Start of Block

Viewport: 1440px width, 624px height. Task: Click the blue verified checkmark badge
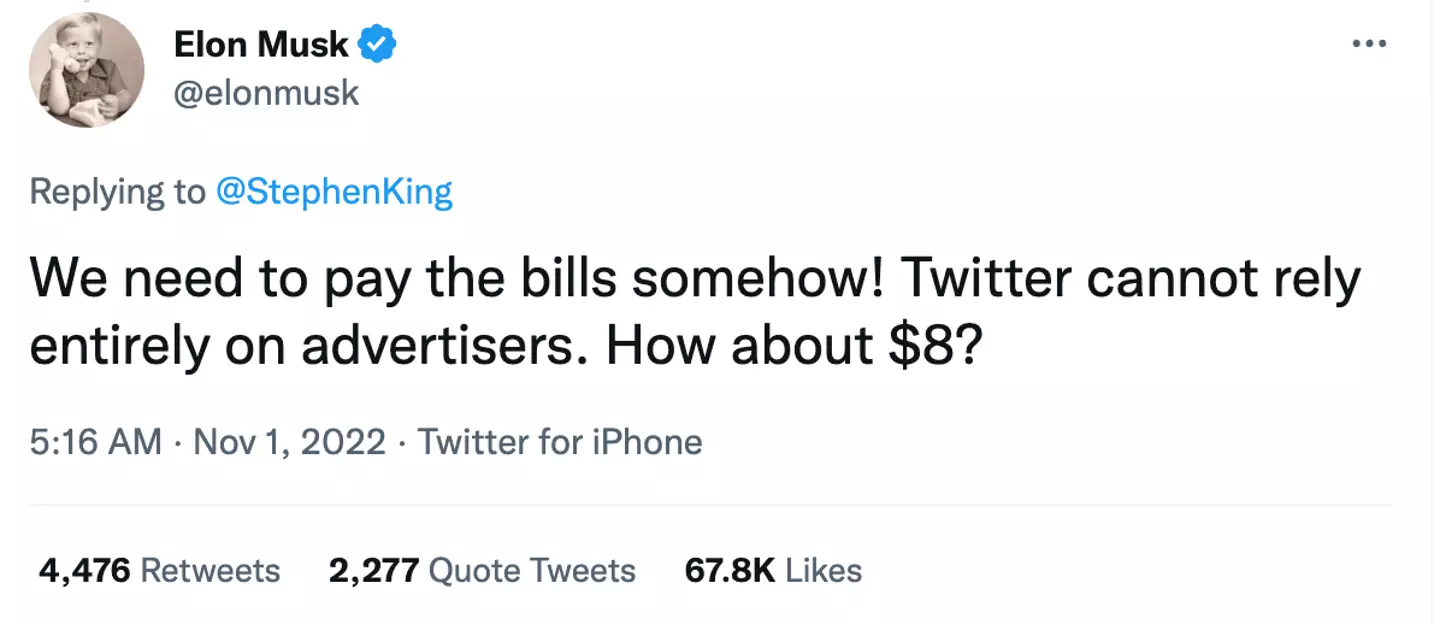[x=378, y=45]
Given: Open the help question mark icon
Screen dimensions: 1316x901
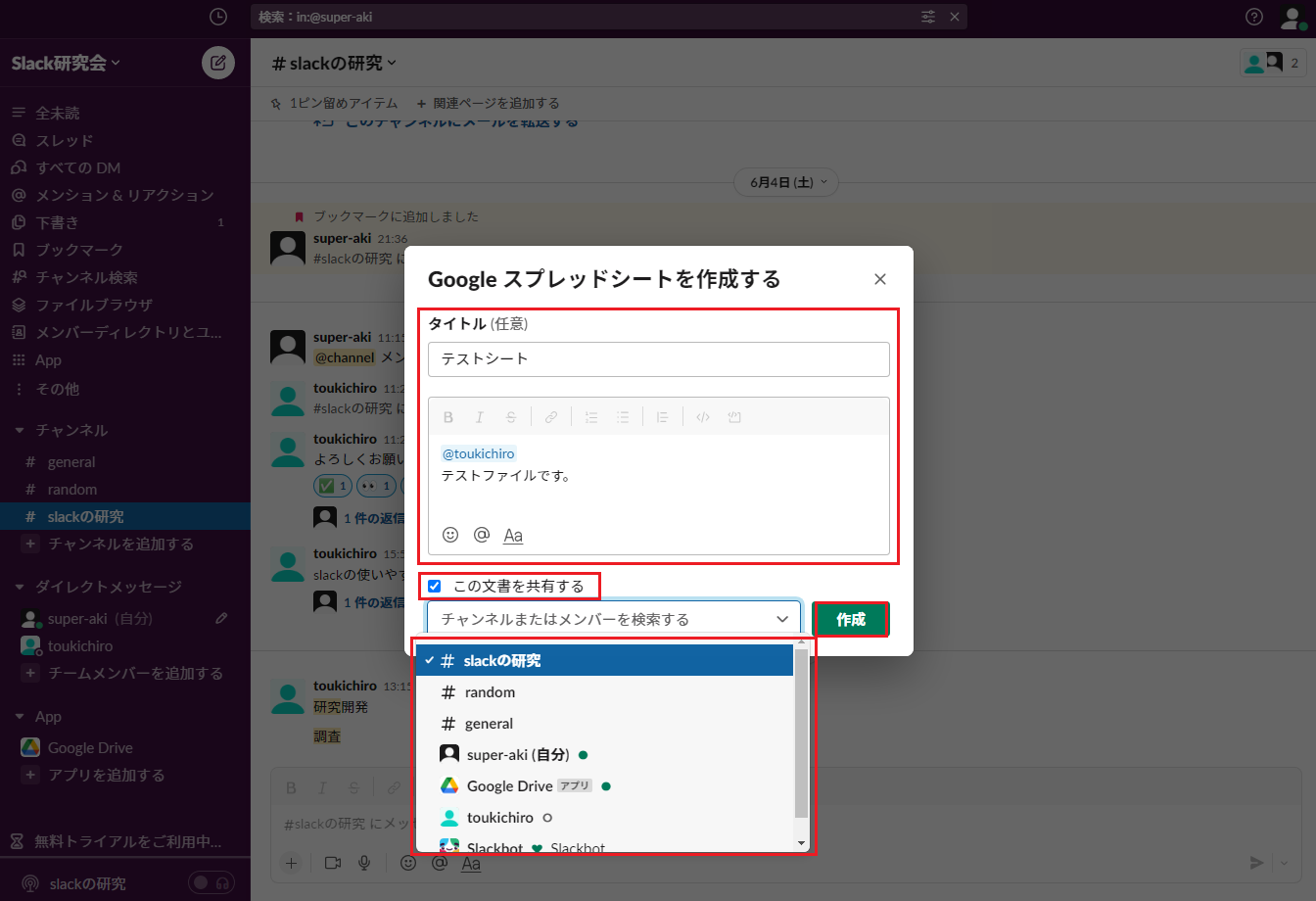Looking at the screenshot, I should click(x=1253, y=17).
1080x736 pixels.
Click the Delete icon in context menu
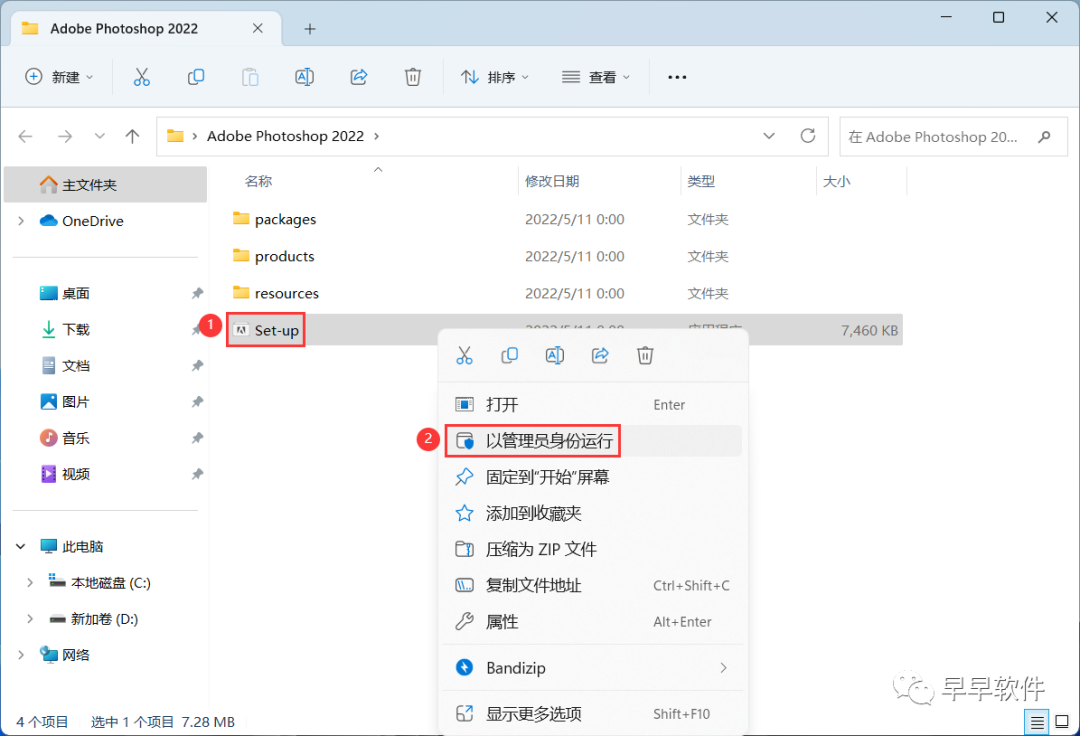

End of Block
Start of Block

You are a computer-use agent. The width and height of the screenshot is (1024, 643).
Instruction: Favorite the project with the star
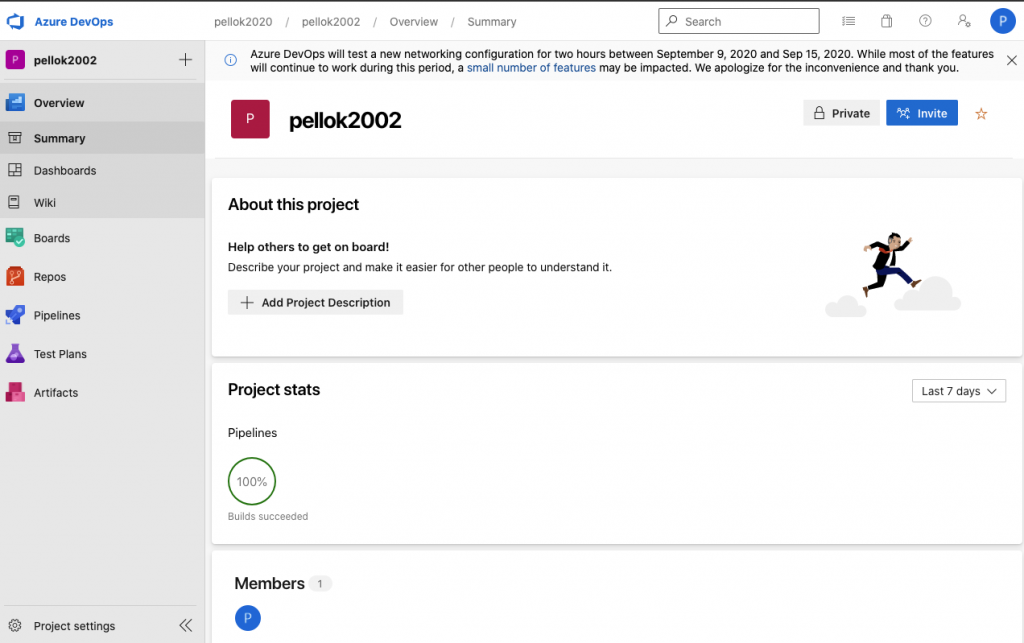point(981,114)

End of Block
Start of Block

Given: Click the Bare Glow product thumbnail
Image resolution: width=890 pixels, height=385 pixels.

End of Block

#### What the task requires
For the entries above, print exactly the lines between the one with "Viewport: 1440px width, 624px" and the one with "Click the Delete icon in context menu", inclusive, with no pictures.

#### Task solution
Viewport: 1440px width, 624px height. Task: Click the blue verified checkmark badge
[x=378, y=45]
Given: Open the help question mark icon
Screen dimensions: 1316x901
Looking at the screenshot, I should click(x=1253, y=17).
1080x736 pixels.
Click the Delete icon in context menu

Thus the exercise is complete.